What is this Hessian matrix we've replace the learning rate with? Just as the gradient vector is the multi-dimensional equivalent of the derivative, the Hessian matrix is the multi-dimensional equivalent of the second-derivative. If \(\boldsymbol\theta_{k}\) is our position on the surface of the function we're optimizing at time step \(k\), then the gradient vector, \(\nabla f(\boldsymbol\theta_{k})\), is our velocity at which we're descending towards the optimum, and the Hessian matrix, \(H\), is our acceleration.
Let's think back to the original problem of choosing the learning rate hyper-parameter. It is often too small, causing underflow, or it is too big, causing oscillation, and in an ideal world we could pick just the right the learning rate at any time step, most likely in relation to the rate at which the gradient vector vanishes, to avoid both these problems. But wait, now we have this thing called the Hessian matrix that measures the rate at which the gradient vanishes!
When starting the algorithm's descent we will quickly gain acceleration as we starting going downhill along the function's surface (i.e. the Hessian matrix will "increase"). We don't want to gain too much velocity else we'll overshoot the minimum and start oscillating, so we'd want to choose a smaller learning rate. As the algorithm nears the optimum, the geometry of the function will flatten out and we will eventually lose acceleration. We don't want to lose too much velocity else we'll underflow and stop making progress. It is precisely when we lose acceleration (i.e. the Hessian matrix "decreases") that we want to increase our learning parameter.
So we have observed that heir is an inverse relationship between the magnitude of the acceleration at which we descend towards the minimum and the magnitude of the most desirable learning parameter. That is to say, at greater accelerations we want smaller learning rates and at smaller accelerations we want larger learning rates. It is precisely for this reason why Newton's method multiplies the gradient vector (the "velocity") by the inverse Hessian matrix ("the inverse acceleration")!
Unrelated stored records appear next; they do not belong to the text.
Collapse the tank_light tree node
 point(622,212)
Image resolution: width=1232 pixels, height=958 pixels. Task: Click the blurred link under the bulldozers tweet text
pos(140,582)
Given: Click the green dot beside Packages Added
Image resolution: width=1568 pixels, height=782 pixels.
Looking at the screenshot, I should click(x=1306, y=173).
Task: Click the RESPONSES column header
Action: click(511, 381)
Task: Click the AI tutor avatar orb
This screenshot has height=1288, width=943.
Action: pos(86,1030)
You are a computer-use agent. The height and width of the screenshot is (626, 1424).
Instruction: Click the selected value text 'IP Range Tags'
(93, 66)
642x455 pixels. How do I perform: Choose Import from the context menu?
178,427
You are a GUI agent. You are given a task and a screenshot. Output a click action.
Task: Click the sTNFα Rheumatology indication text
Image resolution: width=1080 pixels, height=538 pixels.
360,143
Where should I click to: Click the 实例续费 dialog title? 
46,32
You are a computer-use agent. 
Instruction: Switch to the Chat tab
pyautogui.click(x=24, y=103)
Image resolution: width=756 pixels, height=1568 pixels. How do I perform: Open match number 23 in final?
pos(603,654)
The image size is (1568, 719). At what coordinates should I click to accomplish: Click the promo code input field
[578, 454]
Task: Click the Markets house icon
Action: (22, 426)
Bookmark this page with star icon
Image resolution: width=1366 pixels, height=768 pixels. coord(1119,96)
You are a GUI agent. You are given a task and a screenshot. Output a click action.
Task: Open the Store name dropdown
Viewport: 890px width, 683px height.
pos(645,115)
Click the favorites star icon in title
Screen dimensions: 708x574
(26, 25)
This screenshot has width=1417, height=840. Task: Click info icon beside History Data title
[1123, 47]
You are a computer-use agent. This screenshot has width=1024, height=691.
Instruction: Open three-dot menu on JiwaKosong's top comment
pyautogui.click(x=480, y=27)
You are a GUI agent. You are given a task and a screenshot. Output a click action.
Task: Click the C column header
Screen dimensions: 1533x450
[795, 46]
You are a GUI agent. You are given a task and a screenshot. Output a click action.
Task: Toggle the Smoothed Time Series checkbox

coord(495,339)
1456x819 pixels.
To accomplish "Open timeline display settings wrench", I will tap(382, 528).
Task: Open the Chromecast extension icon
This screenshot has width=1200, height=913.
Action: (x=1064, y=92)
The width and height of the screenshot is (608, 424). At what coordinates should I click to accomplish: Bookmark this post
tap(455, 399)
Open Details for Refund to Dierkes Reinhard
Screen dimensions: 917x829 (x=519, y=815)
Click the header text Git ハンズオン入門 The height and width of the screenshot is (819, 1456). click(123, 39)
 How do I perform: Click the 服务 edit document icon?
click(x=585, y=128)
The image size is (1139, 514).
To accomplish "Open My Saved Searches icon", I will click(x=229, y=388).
At least, this is how I intuitively think about Newton's method. The derivation involving Taylor series expansions is probably the actual precise reason, but I like thinking about it in terms of velocities and accelerations.
Finally, I'd like to end with one cautionary note. I'm an amateur mathematician. I like to think my intuition is correct, but it may not be. By sharing my intuition, I hope to help others who are looking to gain intuition, but if you need anything more than an intuitional understanding of Newton's method or gradient descent (because perhaps you're an actual mathematician in training), please consult a textbook or your favourite professor :-).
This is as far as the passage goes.